The methodology to be used for providing a percentage of HG disease is contentious. The use of an overall or worst GS has previously been extensively debated in the literature.19, 20, 21 There is great variability in how GS is assigned in different centres and how it is interpreted by clinicians.22 Some have advocated assigning a GS to every core and giving no overall score for the case. Other pathologists give a GS per submitted specimen pot, which might include more than one core.15

In this study, we uniquely assessed both global and worst core methods of assigning percentage of HG disease in relation to prostate cancer death in a large univariable and multivariable analysis with other prognostic pathological parameters.

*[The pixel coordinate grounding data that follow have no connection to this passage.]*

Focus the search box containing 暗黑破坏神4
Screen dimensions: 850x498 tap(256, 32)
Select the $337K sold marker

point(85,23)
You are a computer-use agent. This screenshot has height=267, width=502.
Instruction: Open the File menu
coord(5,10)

This has shown, similarly to our findings in the same cohort on GGs,4 that both methodologies provide highly significant results, and that the overall percentage of HG disease outperforms the percentage in the worst core both in the overall cohort and in GG2 and GG3, where it is likely to be of more clinical significance. A variety of methods have been suggested for the calculation of the percentage of HG disease in routine reports10, 23, 24 and on the practical problems that it entails.25

The strengths of this study include the large sample size and detailed nature of the centralised pathological review and long‐term follow‐up. In some series, it is unclear whether individual cores have been separately graded, especially when they are processed within one cassette or slide.

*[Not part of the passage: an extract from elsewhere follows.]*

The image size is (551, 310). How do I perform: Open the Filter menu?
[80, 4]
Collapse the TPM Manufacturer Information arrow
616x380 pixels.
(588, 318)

The weaknesses of the study include its retrospective nature, and the criticism that prostate cancer is now treated differently than it was 10 years ago. The majority of the cohort are from sextant biopsies, and performance of these is not contemporary practice. This is an axiomatic weakness of retrospective prostate studies, to allow time to utilise prostate cancer death as an outcome. Even in large prospective trials such as PROTECT,26 the biopsy methods are now considered to have resulted in undersampling of potential disease.

In this study, we did not address the significance of different patterns of HG disease,27, 28, 29 but acknowledge that this is of great interest, and hope to address it in this cohort in a future study.

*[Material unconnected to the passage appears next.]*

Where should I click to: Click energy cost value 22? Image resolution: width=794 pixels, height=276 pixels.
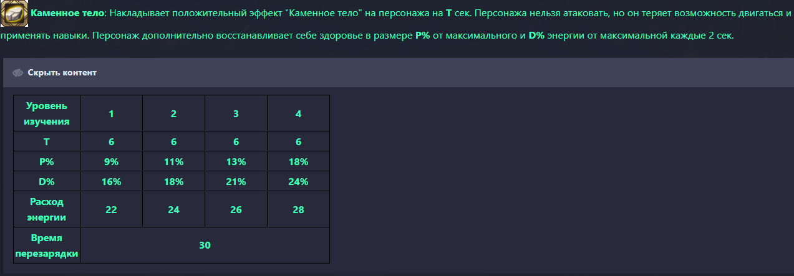(111, 209)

We have validated, for the first time, the considerable power of assessments of the percentage of HG disease and Gleason pattern 4 to predict prostate cancer death. We recommend that assessments of HG disease be made mandatory in datasets, as they may significantly impact on treatment options after biopsy. The preferred methods of assessment will need consensus in the international pathological community in order to optimise treatment choices.

Conflicts of interest

The work was partly funded by Myriad Genetics in the form of a research grant.

Author contributions

D. M. Berney, L. Beltran and G. Soosay reviewed the pathological material. A. Ahmed and J. Murphy performed the statistical analysis. H. Møller led the retrieval of the outcome data. H. Sandu collated the TAPG database. P. Scardino helped to envisage the TAPG study. D. M. Berney wrote the article and guided this particular TAPG paper. J. Cuzick leads the TAPG consortium and initiated the whole TAPG study. All authors reviewed and commented upon the paper.